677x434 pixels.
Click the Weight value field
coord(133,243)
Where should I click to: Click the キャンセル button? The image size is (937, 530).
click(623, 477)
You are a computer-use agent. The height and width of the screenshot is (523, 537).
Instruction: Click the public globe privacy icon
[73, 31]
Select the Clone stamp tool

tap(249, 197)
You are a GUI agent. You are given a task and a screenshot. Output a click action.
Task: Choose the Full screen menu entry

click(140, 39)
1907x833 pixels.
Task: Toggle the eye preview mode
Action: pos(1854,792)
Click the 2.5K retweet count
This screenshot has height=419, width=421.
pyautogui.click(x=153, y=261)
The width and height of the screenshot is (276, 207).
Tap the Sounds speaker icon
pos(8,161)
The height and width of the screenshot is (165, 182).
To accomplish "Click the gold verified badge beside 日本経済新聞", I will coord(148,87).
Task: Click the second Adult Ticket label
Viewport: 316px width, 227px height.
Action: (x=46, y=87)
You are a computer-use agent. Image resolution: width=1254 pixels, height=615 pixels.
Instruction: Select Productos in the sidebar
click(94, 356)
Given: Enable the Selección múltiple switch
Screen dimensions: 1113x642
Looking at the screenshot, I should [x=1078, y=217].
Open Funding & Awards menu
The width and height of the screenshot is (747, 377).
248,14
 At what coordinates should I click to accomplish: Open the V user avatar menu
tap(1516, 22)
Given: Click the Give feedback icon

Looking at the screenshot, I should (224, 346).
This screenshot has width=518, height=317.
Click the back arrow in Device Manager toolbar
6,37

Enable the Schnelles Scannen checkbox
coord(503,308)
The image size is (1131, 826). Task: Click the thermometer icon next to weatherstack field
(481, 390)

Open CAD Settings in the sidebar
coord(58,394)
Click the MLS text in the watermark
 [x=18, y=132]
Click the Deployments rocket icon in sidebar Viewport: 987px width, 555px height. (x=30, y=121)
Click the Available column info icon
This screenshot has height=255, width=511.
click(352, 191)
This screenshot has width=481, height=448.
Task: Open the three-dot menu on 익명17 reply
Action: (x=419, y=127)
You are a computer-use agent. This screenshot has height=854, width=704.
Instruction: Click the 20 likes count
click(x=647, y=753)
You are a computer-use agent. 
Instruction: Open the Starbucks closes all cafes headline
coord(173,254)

### The task
Copy out every row above verbatim, from the line containing "This screenshot has width=518, height=317." down to the last row.

### Result for this task
This screenshot has width=518, height=317.
Click the back arrow in Device Manager toolbar
6,37

Enable the Schnelles Scannen checkbox
coord(503,308)
The image size is (1131, 826). Task: Click the thermometer icon next to weatherstack field
(481, 390)

Open CAD Settings in the sidebar
coord(58,394)
Click the MLS text in the watermark
 [x=18, y=132]
Click the Deployments rocket icon in sidebar Viewport: 987px width, 555px height. (x=30, y=121)
Click the Available column info icon
This screenshot has height=255, width=511.
click(352, 191)
This screenshot has width=481, height=448.
Task: Open the three-dot menu on 익명17 reply
Action: (x=419, y=127)
You are a computer-use agent. This screenshot has height=854, width=704.
Instruction: Click the 20 likes count
click(x=647, y=753)
You are a computer-use agent. 
Instruction: Open the Starbucks closes all cafes headline
coord(173,254)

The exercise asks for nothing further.